The insertion of genes encoding transmembrane proteins of heterologous viruses into genomes of negative-strand viruses sometimes results in the incorporation of these proteins into the virus particle (33). We investigated this possibility by purifying NDV-LS/HN, NDV-BC/HN, and their parental viruses on discontinuous sucrose gradients and analyzing the partially purified preparations by silver staining (not shown) and Western blot analysis (the results for HPIV3 and the NDV-BC-based viruses are shown in Fig. 3B). In this case, the HPIV3 HN protein was detected by Western blot analysis as a minor band in the virus preparations of HPIV3 (Fig. 3B, lane 4) as well as for NDV-BC/HN (lane 3) and NDV-LS/HN (not shown) but not NDV-BC (lane 2) or NDV-LS (not shown). It was of interest to estimate the relative abundance of the HPIV3 HN band in the preparations of NDV-BC/HN compared to that in HPIV3. However, the HN band in the silver-stained gel of the NDV preparation was obscured by background bands, precluding direct comparison of silver-stained material (not shown). Therefore, we estimated this abundance by using an indirect method. Specifically, we measured the intensity of the HN bands in the NDV-BC/HN and HPIV3 lanes in the Western blot shown in Fig. 3B. Each value was then normalized relative to the intensity of N protein in the corresponding lane of the silver-stained gel (not shown). This value was further normalized to account for the difference in size between the N proteins of HPIV3 and NDV, thus converting the value into a relative molar amount. These calculations indicated that the relative molar amount of HN in the NDV-BC/HN preparation compared to HPIV3 was 15%.

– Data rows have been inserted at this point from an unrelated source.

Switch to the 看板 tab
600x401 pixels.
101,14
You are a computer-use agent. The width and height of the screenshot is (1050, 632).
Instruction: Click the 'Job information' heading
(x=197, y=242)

The observed incorporation of the HPIV3 HN protein into virions of the NDV vectors raised the question as to whether this could confer sensitivity to neutralization by antibodies specific to HPIV3. To test this possibility, we incubated aliquots that each contained 50 PFU of the HN-bearing NDV vectors, their parental viruses lacking the insert, or 50 TCID50 of HPIV3 with 1:20 to 1:1,280 dilutions of HPIV3-positive African green monkey serum, a serum of a rabbit hyperimmunized with gradient-purified HPIV3 virions, or a nonimmune control serum of monkeys or rabbits in the presence of guinea pig complement for 1 h at 37°C. The residual infectious virus in each aliquot was quantified by plaque assay of DF-1 cell monolyers (NDV) or TCID50 titration on LLC-MK2 cells (HPIV3). Whereas either HPIV3-specific antibody preparation completely neutralized HPIV3 at a dilution of 1:1,280, no neutralization was observed for the recombinant NDVs bearing the HPIV3 HN protein, even at a dilution of 1:20 (not shown). Thus, the level of incorporation of the HPIV3 HN protein into the virus particle of the NDV vectors apparently was insufficient to confer a significant sensitivity to HPIV3-neutralizing antibodies, even in the presence of complement.

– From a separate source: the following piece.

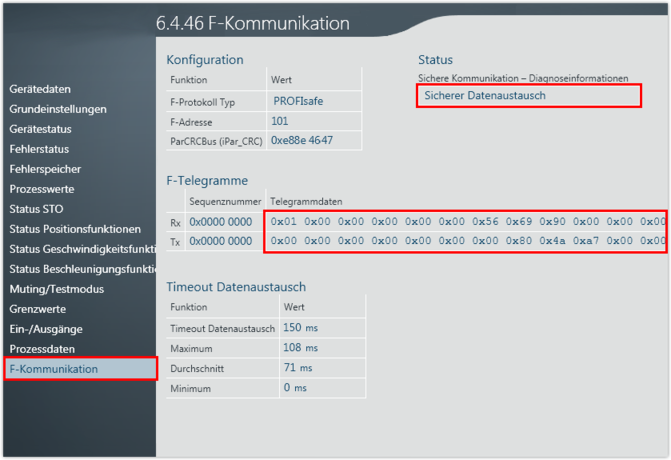Select the F-Adresse value 101
The image size is (671, 460).
[x=280, y=121]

The incorporation of small amounts of HPIV3 HN into the virion particles of recombinant NDVs had the potential to contribute to initiating infection. To test this possibility, we incubated aliquots that each contained 105 PFU per well of the HN-bearing NDV vectors or their parental viruses lacking the insert, or 105 TCID50 of HPIV3, with 1:10 to 1:160 dilutions of chicken anti-NDV serum in the presence of guinea pig complement for 1 h at 37°C. Following incubation, the residual infectious virus was quantified by TCID50 titration of Vero cells that effectively support replication of both NDV and HPIV3. We observed a complete neutralization of both NDV-BC and NDV-BC/HN, whereas (as expected) the NDV-specific serum did not neutralize HPIV3. This suggested that the small amount of HPIV3 incorporated into the NDV virion did not confer NDV-independent ability to infect susceptible cells.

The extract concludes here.